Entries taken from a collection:
###

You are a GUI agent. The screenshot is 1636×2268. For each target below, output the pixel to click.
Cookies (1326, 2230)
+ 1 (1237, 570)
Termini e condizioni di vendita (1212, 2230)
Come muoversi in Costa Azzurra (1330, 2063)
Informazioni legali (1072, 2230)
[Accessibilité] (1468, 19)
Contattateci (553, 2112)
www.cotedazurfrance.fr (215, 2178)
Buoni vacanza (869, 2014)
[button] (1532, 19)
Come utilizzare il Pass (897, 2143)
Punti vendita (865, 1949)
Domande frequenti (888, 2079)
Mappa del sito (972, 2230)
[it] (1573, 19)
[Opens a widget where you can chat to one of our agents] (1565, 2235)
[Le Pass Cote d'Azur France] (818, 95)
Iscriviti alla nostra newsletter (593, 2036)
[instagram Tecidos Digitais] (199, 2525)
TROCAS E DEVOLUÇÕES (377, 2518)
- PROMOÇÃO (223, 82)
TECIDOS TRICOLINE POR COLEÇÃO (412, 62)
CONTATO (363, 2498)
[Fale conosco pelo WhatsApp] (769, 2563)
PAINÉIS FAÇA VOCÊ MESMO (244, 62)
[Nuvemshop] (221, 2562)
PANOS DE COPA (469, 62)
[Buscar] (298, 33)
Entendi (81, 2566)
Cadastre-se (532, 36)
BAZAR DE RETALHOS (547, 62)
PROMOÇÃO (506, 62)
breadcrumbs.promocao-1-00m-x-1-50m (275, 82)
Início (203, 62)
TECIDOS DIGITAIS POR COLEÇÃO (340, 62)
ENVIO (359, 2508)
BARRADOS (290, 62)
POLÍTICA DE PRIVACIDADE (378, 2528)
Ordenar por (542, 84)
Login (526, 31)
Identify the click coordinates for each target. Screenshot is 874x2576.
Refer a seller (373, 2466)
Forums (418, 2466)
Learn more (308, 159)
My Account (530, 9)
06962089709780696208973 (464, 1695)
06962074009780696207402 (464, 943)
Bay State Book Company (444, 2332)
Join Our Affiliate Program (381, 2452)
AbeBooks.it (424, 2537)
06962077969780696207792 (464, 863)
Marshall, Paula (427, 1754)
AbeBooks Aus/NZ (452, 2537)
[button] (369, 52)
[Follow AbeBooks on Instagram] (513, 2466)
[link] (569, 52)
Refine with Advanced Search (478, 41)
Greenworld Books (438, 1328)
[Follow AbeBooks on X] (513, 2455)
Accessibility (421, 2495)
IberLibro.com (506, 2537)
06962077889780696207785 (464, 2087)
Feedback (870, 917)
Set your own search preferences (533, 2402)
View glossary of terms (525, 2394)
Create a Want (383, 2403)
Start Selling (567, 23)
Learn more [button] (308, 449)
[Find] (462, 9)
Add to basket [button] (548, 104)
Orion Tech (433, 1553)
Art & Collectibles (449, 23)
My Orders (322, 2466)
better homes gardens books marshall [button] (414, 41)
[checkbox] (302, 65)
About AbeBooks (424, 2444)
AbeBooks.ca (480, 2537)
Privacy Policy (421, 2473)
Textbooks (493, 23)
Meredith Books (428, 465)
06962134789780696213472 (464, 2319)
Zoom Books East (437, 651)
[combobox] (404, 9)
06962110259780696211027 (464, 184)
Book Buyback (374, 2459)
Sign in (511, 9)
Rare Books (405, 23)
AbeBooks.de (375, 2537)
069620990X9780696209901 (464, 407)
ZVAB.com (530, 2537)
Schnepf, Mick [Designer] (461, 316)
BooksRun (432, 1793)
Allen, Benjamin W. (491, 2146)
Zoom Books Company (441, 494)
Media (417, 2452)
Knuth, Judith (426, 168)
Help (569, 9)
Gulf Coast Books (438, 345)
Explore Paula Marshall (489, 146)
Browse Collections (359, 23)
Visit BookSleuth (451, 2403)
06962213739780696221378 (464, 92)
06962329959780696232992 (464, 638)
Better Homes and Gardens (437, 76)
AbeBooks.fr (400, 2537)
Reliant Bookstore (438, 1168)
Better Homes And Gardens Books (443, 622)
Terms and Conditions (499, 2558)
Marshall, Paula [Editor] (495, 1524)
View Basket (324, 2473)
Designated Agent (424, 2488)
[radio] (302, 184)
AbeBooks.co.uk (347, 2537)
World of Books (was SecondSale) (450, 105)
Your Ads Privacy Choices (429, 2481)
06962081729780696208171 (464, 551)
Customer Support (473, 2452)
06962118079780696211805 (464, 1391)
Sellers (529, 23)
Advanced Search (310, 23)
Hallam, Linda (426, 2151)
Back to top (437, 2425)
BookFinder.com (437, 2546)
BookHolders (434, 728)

###

WORK REQUIRED: Retype exactly. Start at the line with "06962118079780696211805 (464, 1391)" and stop at the last line of the data.

FINISHED TASK:
06962118079780696211805 (464, 1391)
Sellers (529, 23)
Advanced Search (310, 23)
Hallam, Linda (426, 2151)
Back to top (437, 2425)
BookFinder.com (437, 2546)
BookHolders (434, 728)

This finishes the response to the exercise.